Wednesday, January 23, 2013

Mopping up oil spills with marshmallows(Interesting-Video)!!


Japanese researchers have developed a marshmallow-like material that can mop up hydrocarbons like a sponge and can then be wrung out. The work could one day lead to a cheap and simple solution for cleaning up large oil spills such as one that decimated the Gulf of Mexico in 2010.


Although similar materials have been made before, they have had shortcomings for large-scale clean-up operations including a lack of hydrophobicity, difficult or expensive production methods and an inability to be reused. Now, researchers at Kyoto University have made marshmallow-like macroporous gels that are free from all of these drawbacks.

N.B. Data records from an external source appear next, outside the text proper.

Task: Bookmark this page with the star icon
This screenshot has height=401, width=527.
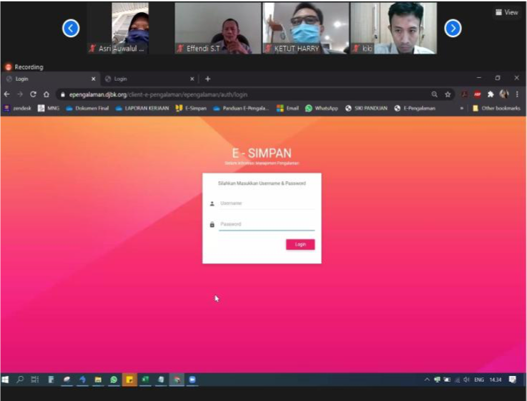Action: coord(448,94)
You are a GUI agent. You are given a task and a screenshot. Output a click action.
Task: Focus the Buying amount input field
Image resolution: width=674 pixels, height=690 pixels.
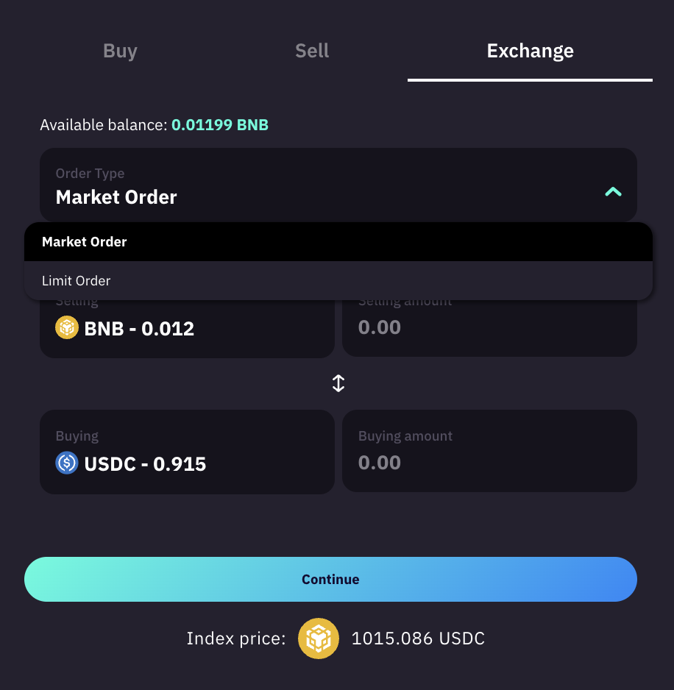489,463
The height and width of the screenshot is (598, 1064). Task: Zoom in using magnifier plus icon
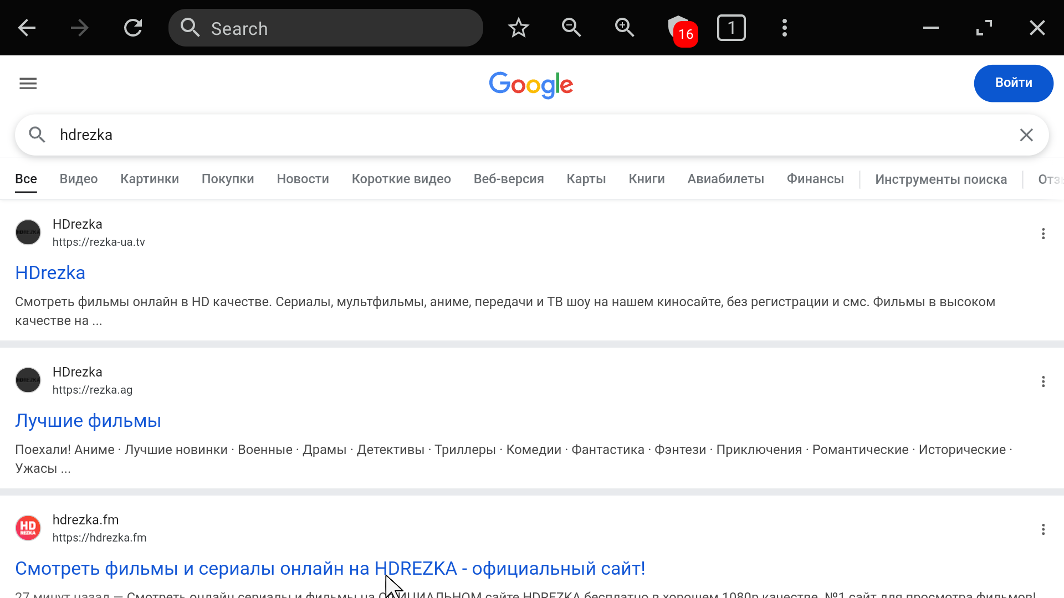pyautogui.click(x=625, y=28)
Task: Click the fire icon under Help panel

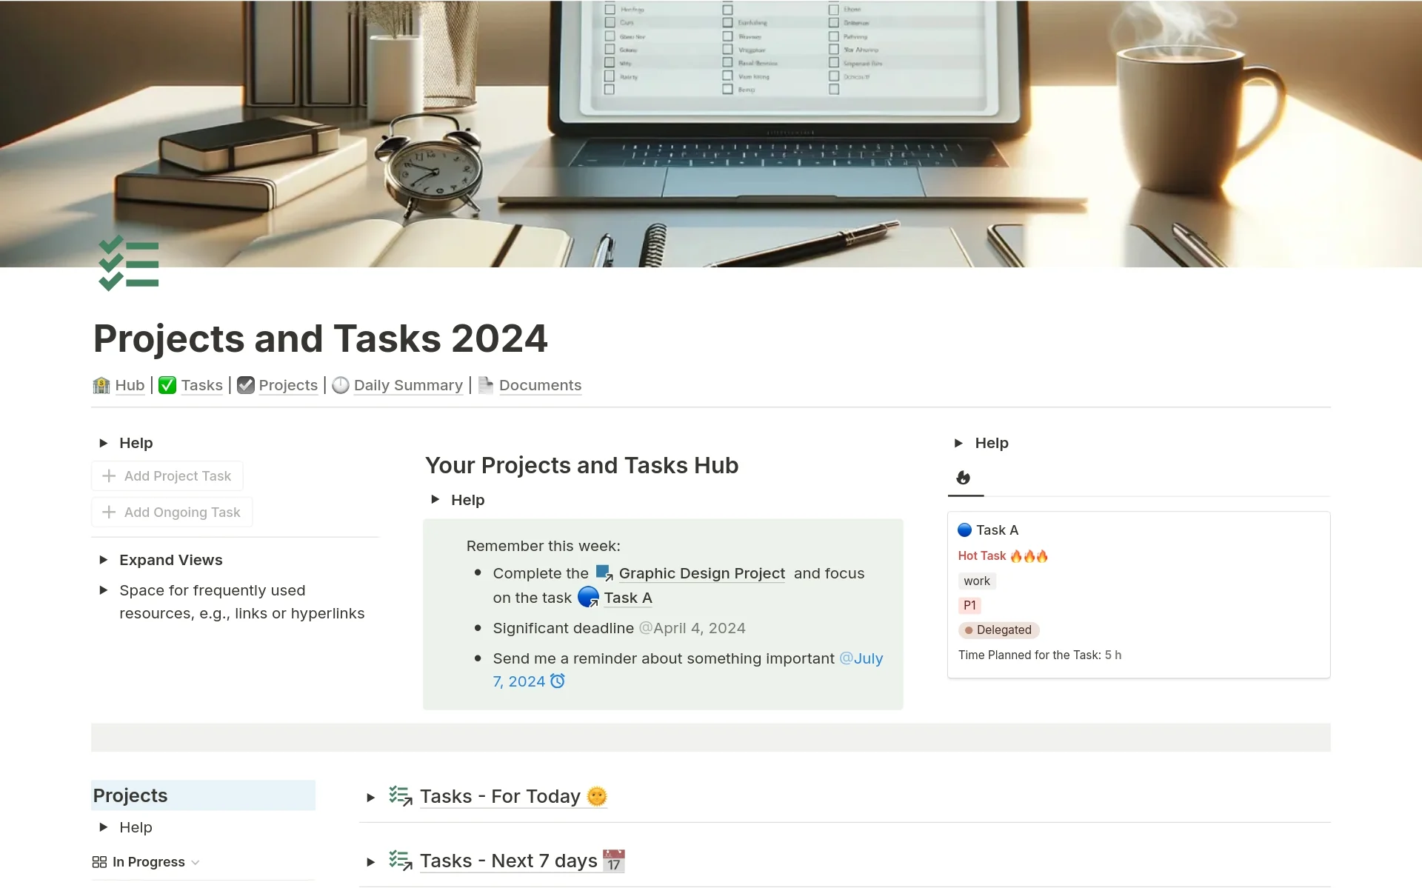Action: click(963, 478)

The team first reported their material in 2011 when they were looking at ways to make transparent and flexible porous aerogels - which are typically solid and rigid - using dimethyldimethoxysilane (DMDMS) together with methyltrimethoxysilane (MTMS).2 Unintentionally, they ended up with an opaque material but the team have since discovered that it has remarkable oil-absorbing properties and a wide temperature stability.
 
'We first measured fundamental properties of the porous material, such as density, porosity, pore size and volume, mechanical properties and the surface property,' says co-author Kazuyoshi Kanamori. 'During the course of these measurements, we hit upon the idea of soaking up oils because the marshmallow is hydrophobic and flexible. We tested the separation of hexane and water first and hexane was absorbed completely while the amount of water did not change at all.'

Importantly, the oil can be squeezed out and the material reused. Experiments have also shown that it can work under harsh conditions ranging from 300˚C to -196˚C. However, the team have yet to test the material's performance on highly viscous and complex crude oils.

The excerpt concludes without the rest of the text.